Task description — For the entries below, repeat exactly each line starting with the one that contains "Given: Show the terrain mountain icon" and going on through the one that contains "Given: Choose Only when sent to these domains", and no others.

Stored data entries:

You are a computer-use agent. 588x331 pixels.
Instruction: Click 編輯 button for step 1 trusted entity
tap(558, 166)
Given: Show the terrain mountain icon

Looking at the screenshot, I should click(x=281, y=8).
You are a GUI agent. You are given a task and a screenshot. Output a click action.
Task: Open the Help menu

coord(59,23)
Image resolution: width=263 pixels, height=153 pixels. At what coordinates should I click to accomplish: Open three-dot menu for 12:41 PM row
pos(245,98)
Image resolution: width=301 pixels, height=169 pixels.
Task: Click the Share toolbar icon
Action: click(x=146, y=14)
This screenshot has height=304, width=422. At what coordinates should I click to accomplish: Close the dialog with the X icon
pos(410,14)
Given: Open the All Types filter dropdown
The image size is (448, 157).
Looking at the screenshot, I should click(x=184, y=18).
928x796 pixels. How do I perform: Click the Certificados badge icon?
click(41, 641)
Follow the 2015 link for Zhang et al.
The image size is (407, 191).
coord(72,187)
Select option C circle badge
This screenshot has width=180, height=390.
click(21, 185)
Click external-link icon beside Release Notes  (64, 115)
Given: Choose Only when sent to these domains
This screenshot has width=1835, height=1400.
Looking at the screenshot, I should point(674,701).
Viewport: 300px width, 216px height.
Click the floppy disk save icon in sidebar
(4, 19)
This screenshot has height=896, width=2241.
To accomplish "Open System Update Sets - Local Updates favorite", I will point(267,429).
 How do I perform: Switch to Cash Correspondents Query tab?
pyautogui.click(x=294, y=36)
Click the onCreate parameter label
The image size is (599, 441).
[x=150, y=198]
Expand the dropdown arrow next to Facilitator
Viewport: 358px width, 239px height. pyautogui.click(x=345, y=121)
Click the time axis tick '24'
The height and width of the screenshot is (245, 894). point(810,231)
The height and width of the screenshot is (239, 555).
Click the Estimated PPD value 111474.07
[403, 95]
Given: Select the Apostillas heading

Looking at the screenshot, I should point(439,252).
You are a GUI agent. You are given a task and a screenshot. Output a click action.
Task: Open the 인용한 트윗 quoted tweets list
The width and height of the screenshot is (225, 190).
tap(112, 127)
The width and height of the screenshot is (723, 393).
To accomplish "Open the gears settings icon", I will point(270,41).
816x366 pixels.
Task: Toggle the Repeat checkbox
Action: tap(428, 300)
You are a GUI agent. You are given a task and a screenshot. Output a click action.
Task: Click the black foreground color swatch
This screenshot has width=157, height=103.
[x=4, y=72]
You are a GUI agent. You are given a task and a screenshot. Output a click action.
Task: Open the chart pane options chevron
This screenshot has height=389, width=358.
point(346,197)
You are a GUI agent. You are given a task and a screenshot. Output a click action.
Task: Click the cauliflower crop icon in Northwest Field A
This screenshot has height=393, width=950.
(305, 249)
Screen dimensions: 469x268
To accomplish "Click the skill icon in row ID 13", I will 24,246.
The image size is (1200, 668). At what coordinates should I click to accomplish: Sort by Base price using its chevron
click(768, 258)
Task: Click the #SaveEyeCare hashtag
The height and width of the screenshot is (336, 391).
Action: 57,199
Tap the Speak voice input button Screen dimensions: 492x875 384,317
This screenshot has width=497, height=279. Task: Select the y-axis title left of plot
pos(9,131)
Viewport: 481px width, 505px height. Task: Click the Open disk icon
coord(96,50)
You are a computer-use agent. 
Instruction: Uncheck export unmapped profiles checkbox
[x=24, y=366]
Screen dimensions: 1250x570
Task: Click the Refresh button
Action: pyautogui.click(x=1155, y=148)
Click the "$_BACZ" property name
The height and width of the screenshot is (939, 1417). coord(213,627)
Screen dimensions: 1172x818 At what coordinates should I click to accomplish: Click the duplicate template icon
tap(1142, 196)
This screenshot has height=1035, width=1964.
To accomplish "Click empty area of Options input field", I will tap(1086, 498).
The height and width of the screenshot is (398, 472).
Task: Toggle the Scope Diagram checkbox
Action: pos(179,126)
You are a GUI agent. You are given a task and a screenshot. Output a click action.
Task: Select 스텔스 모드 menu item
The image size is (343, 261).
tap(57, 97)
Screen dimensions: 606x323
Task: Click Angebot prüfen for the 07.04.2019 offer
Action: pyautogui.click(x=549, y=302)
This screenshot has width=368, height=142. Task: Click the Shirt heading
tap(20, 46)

Solved problem —
Given: Show the terrain mountain icon

Looking at the screenshot, I should click(x=281, y=8).
You are a GUI agent. You are given a task and a screenshot. Output a click action.
Task: Open the Help menu

coord(59,23)
Image resolution: width=263 pixels, height=153 pixels. At what coordinates should I click to accomplish: Open three-dot menu for 12:41 PM row
pos(245,98)
Image resolution: width=301 pixels, height=169 pixels.
Task: Click the Share toolbar icon
Action: click(x=146, y=14)
This screenshot has height=304, width=422. At what coordinates should I click to accomplish: Close the dialog with the X icon
pos(410,14)
Given: Open the All Types filter dropdown
The image size is (448, 157).
Looking at the screenshot, I should click(x=184, y=18).
928x796 pixels. How do I perform: Click the Certificados badge icon?
click(41, 641)
Follow the 2015 link for Zhang et al.
The image size is (407, 191).
coord(72,187)
Select option C circle badge
This screenshot has width=180, height=390.
click(21, 185)
Click external-link icon beside Release Notes  (64, 115)
Given: Choose Only when sent to these domains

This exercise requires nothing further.